■ **WHAT YOU SHOULD DO**
Your reply should set down word for word each line below from the one with "Print console output using the printer icon" through the final line, both included, but none of the pictures.
--------------------
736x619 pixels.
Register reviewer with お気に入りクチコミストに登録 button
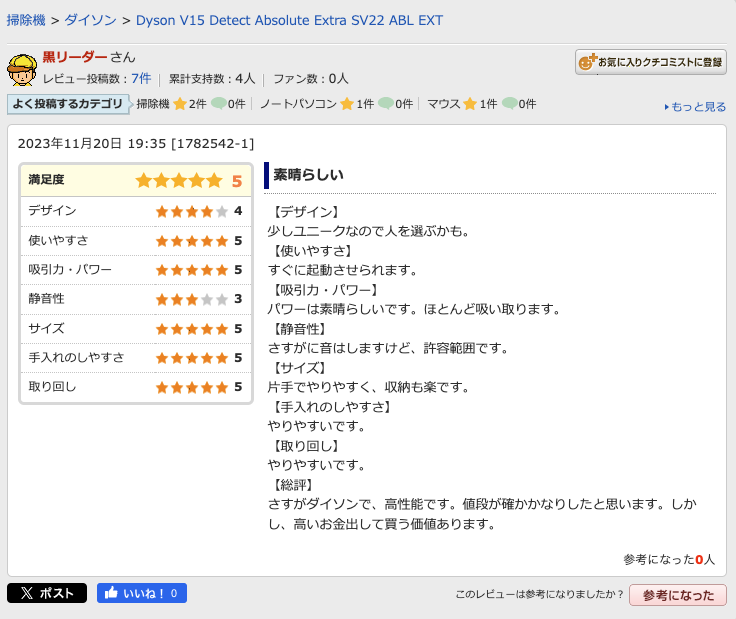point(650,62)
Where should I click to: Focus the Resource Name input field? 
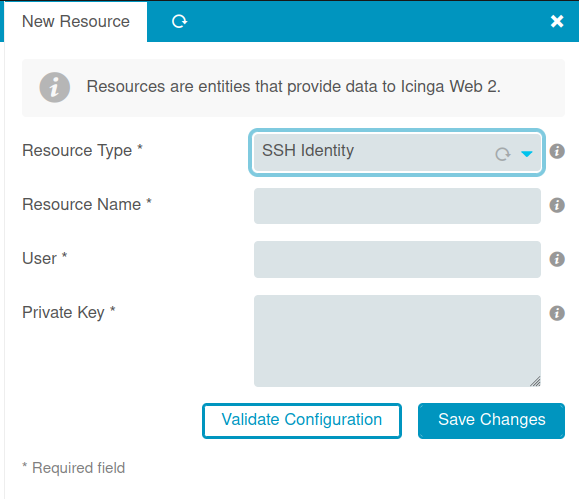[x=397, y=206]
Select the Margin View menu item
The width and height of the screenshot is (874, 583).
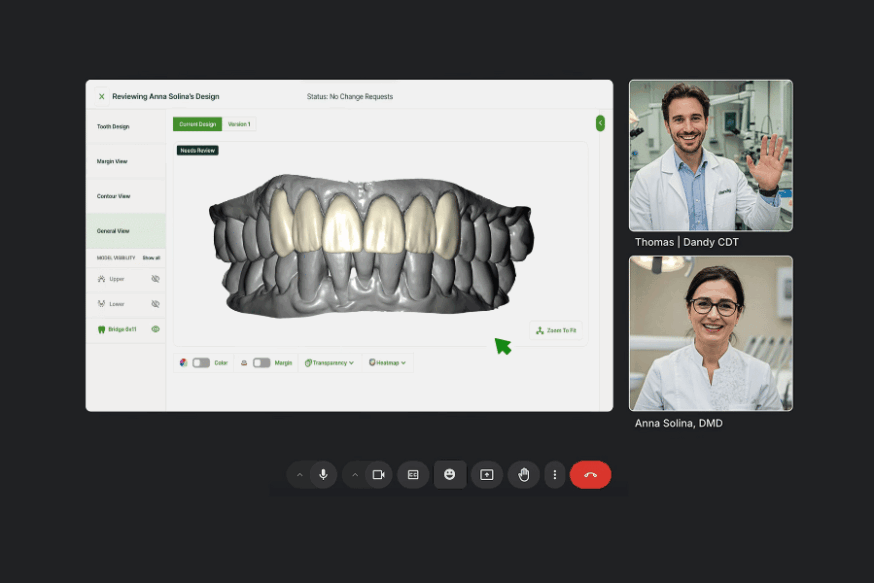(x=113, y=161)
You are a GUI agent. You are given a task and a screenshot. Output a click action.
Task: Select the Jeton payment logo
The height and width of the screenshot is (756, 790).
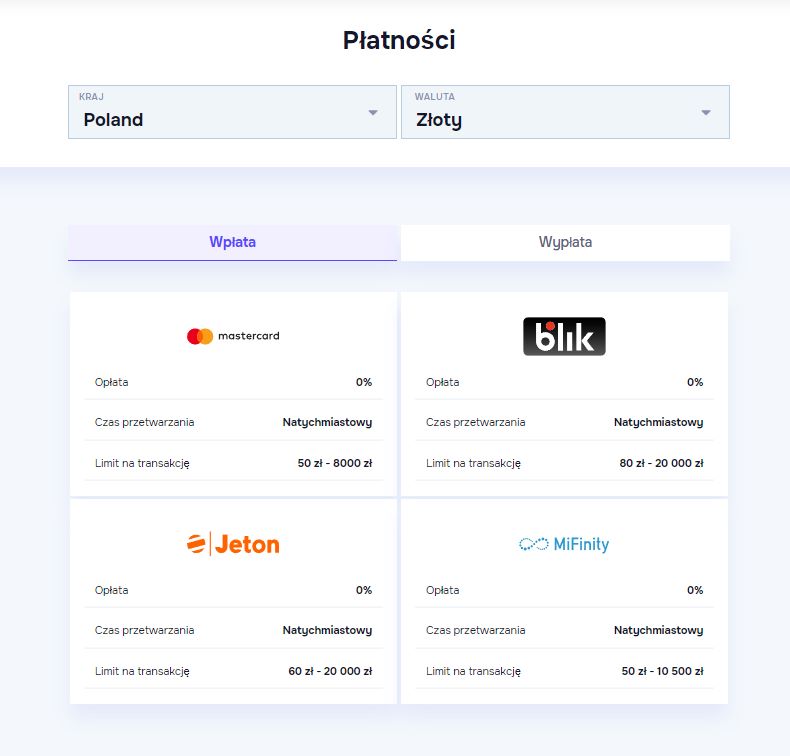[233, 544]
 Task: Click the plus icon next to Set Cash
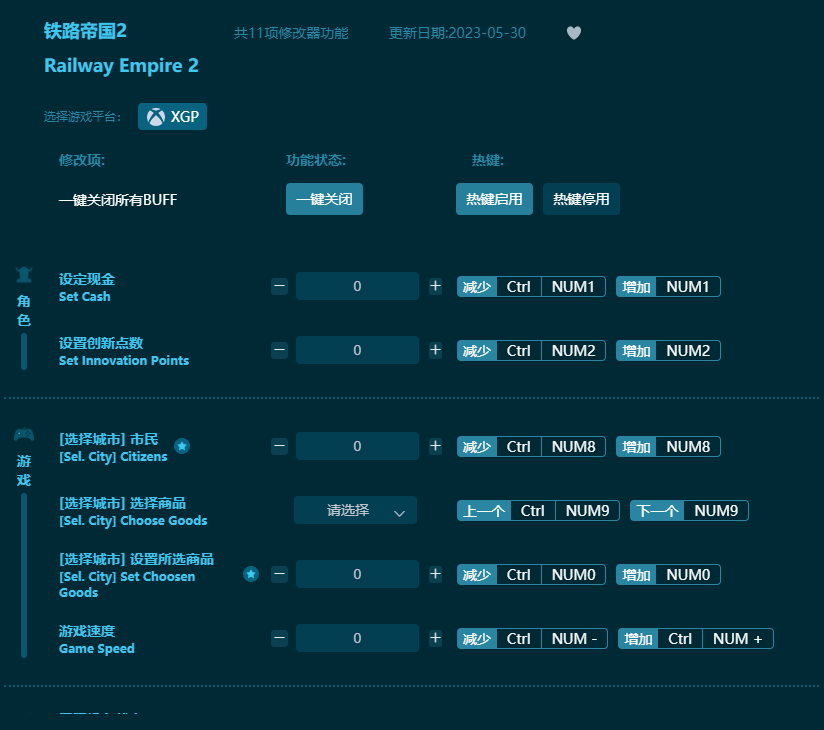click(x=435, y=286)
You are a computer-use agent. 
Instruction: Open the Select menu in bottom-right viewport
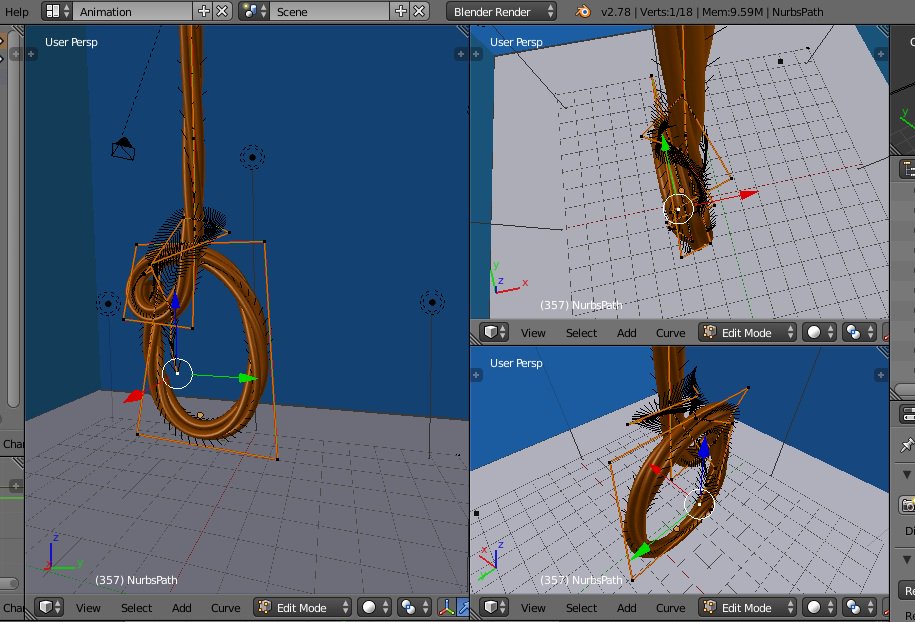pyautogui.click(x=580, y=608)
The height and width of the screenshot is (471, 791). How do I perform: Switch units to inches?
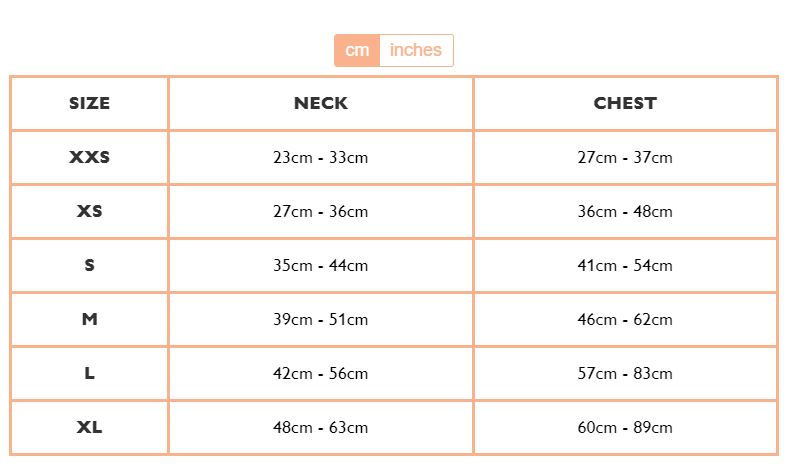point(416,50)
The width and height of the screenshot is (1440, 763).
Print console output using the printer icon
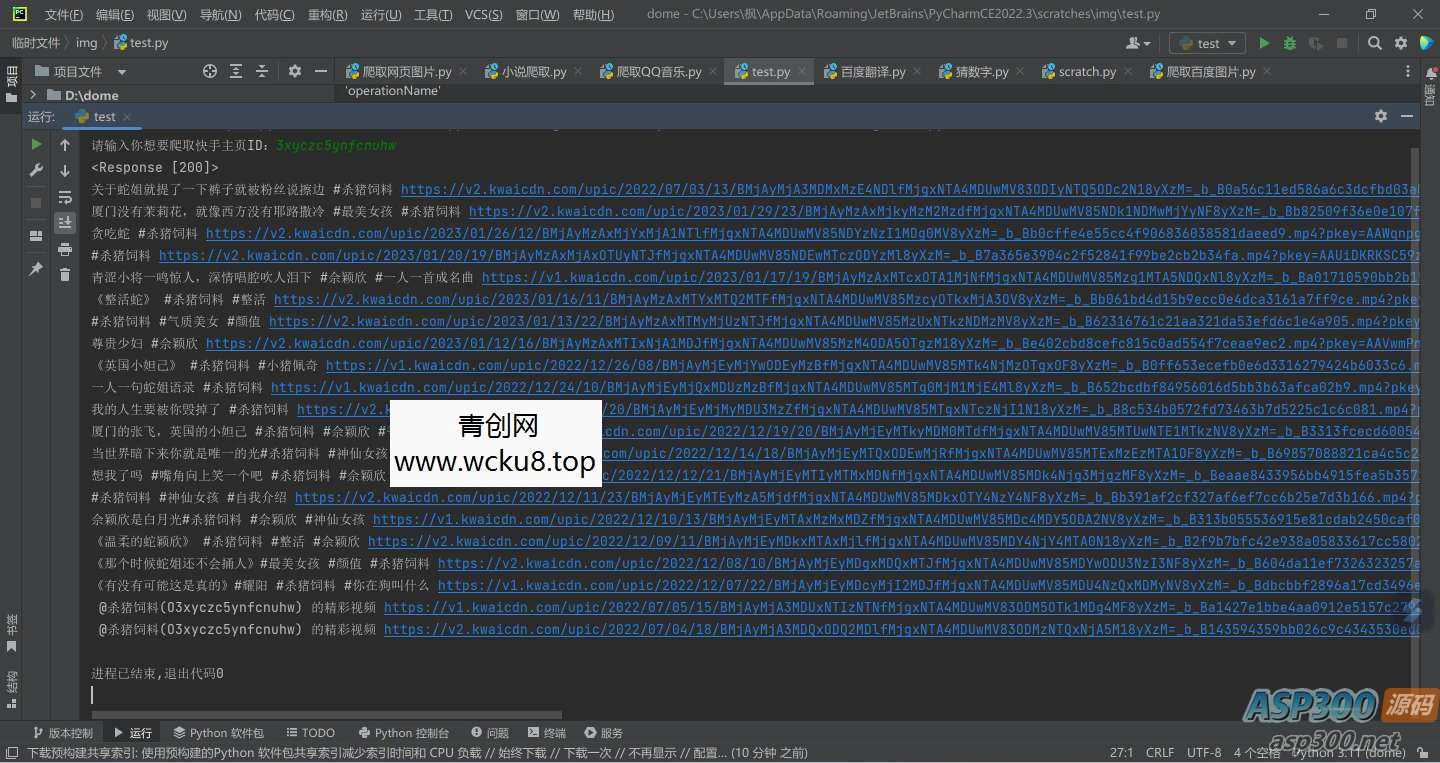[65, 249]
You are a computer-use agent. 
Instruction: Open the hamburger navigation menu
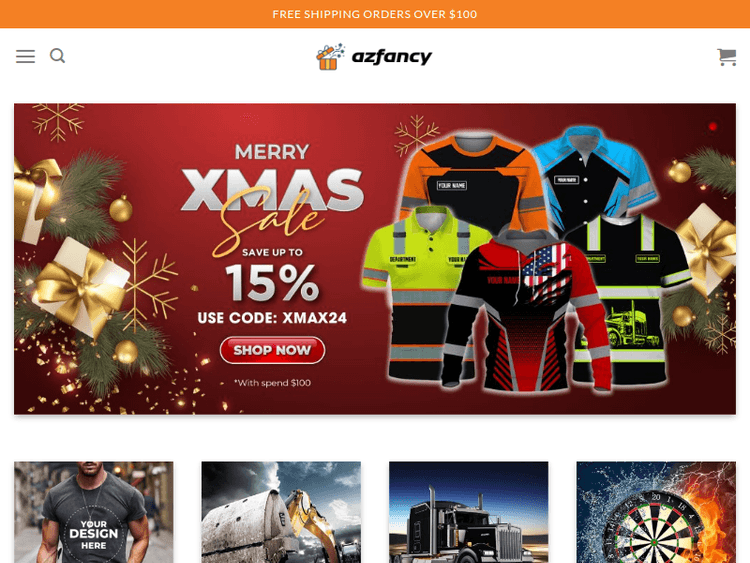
--------------------
■ **SOLUTION TO THE PROBLEM**
Print console output using the printer icon
[65, 249]
You are a computer-use agent. 
Instruction: Open the hamburger navigation menu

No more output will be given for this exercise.